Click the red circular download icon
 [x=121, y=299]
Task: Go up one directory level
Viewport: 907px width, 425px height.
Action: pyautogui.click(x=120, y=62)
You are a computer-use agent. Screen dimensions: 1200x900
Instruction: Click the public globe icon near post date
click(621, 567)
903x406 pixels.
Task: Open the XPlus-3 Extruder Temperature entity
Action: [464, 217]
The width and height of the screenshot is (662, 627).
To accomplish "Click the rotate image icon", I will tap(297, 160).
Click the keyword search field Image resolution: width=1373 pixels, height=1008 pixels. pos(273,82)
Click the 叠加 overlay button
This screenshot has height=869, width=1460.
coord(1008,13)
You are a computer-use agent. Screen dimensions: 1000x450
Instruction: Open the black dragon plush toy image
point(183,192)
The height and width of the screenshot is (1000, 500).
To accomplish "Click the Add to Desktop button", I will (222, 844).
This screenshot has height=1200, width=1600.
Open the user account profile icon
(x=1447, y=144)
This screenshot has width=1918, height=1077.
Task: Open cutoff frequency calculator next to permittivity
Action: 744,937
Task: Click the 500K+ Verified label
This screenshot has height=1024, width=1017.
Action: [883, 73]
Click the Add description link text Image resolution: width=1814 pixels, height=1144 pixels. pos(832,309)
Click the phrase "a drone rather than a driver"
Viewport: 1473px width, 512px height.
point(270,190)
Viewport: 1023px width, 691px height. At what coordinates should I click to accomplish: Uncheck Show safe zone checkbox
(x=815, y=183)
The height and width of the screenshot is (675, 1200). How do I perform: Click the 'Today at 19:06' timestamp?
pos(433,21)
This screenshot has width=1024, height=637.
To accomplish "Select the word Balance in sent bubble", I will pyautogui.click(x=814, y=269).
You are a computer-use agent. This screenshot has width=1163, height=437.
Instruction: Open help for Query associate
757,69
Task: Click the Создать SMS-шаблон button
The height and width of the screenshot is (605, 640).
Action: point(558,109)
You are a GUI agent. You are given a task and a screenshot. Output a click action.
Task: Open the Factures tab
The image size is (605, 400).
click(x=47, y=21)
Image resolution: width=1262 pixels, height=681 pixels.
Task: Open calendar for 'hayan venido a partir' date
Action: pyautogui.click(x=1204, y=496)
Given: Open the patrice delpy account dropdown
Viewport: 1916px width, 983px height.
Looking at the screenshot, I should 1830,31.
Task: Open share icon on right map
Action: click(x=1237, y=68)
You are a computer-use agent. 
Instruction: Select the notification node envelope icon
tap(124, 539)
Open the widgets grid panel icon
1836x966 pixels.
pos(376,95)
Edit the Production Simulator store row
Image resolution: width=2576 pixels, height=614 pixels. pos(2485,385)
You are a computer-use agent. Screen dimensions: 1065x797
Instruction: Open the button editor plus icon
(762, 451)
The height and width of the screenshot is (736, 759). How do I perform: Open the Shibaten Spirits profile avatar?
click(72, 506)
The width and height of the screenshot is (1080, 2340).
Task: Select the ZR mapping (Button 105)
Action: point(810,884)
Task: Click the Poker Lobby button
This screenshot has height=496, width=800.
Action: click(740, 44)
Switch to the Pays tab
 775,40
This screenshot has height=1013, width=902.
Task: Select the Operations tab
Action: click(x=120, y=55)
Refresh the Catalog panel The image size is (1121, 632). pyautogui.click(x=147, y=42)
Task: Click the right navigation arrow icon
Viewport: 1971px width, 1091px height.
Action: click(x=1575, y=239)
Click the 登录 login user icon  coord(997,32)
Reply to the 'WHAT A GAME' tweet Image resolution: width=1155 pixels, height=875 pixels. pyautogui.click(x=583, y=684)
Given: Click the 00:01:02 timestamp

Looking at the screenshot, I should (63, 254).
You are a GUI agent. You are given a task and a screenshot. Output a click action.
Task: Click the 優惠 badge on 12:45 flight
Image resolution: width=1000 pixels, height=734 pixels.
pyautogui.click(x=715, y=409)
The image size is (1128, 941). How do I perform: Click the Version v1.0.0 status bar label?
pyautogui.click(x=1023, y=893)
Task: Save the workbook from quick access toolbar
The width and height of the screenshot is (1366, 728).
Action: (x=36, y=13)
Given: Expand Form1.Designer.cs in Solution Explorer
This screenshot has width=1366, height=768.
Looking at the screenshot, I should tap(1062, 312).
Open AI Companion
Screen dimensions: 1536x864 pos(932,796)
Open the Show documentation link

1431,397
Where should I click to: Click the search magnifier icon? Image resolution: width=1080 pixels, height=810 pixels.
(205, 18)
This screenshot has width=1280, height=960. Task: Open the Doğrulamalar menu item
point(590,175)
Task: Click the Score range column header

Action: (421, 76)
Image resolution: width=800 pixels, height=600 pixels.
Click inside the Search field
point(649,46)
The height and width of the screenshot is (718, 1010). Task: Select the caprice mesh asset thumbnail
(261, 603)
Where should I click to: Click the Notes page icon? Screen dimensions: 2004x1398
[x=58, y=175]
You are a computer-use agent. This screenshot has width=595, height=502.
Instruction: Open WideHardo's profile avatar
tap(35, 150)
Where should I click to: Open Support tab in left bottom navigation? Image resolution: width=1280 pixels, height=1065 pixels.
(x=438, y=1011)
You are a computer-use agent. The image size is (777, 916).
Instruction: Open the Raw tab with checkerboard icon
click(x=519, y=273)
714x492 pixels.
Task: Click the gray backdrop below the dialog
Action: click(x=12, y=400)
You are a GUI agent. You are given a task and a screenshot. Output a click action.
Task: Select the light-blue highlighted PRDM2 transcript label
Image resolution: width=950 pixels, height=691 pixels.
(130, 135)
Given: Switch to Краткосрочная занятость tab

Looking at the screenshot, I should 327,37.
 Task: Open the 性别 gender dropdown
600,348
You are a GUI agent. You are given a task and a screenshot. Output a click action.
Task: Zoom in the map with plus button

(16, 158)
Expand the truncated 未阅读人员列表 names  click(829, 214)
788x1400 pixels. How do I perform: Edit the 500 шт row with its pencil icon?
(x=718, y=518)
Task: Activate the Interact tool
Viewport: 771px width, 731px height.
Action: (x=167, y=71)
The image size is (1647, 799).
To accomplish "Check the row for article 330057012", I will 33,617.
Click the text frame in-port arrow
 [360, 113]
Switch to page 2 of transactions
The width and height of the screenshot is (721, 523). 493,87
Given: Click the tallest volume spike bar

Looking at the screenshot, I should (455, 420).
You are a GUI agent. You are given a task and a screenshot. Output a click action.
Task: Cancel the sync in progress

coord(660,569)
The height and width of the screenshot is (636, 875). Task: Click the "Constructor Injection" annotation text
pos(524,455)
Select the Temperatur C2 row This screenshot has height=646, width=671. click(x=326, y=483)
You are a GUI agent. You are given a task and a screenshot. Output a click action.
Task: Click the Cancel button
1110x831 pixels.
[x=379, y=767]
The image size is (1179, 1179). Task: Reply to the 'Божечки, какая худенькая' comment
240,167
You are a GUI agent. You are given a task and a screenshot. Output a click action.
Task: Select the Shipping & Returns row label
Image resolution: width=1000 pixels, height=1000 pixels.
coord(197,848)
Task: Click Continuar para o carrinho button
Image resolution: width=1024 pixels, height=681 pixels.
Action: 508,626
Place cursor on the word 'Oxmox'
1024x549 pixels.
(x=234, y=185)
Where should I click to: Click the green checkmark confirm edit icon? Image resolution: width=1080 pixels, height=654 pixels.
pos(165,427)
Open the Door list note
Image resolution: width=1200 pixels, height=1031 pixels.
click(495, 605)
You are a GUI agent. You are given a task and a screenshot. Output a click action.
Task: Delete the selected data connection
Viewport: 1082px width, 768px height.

###

■ **TASK STATEMENT**: Retype exactly the lines above, from the one with "Image resolution: width=1000 pixels, height=734" through the one with "Expand the truncated", inclusive.

■ **FINISHED EXERCISE**:
Image resolution: width=1000 pixels, height=734 pixels.
pyautogui.click(x=715, y=409)
The image size is (1128, 941). How do I perform: Click the Version v1.0.0 status bar label?
pyautogui.click(x=1023, y=893)
Task: Save the workbook from quick access toolbar
The width and height of the screenshot is (1366, 728).
Action: (x=36, y=13)
Given: Expand Form1.Designer.cs in Solution Explorer
This screenshot has width=1366, height=768.
Looking at the screenshot, I should tap(1062, 312).
Open AI Companion
Screen dimensions: 1536x864 pos(932,796)
Open the Show documentation link

1431,397
Where should I click to: Click the search magnifier icon? Image resolution: width=1080 pixels, height=810 pixels.
(205, 18)
This screenshot has width=1280, height=960. Task: Open the Doğrulamalar menu item
point(590,175)
Task: Click the Score range column header

Action: (421, 76)
Image resolution: width=800 pixels, height=600 pixels.
Click inside the Search field
point(649,46)
The height and width of the screenshot is (718, 1010). Task: Select the caprice mesh asset thumbnail
(261, 603)
Where should I click to: Click the Notes page icon? Screen dimensions: 2004x1398
[x=58, y=175]
You are a computer-use agent. This screenshot has width=595, height=502.
Instruction: Open WideHardo's profile avatar
tap(35, 150)
Where should I click to: Open Support tab in left bottom navigation? Image resolution: width=1280 pixels, height=1065 pixels.
(x=438, y=1011)
You are a computer-use agent. The image size is (777, 916).
Instruction: Open the Raw tab with checkerboard icon
click(x=519, y=273)
714x492 pixels.
Task: Click the gray backdrop below the dialog
Action: click(x=12, y=400)
You are a GUI agent. You are given a task and a screenshot. Output a click action.
Task: Select the light-blue highlighted PRDM2 transcript label
Image resolution: width=950 pixels, height=691 pixels.
(130, 135)
Given: Switch to Краткосрочная занятость tab

Looking at the screenshot, I should 327,37.
 Task: Open the 性别 gender dropdown
600,348
You are a GUI agent. You are given a task and a screenshot. Output a click action.
Task: Zoom in the map with plus button

(16, 158)
Expand the truncated 未阅读人员列表 names  click(829, 214)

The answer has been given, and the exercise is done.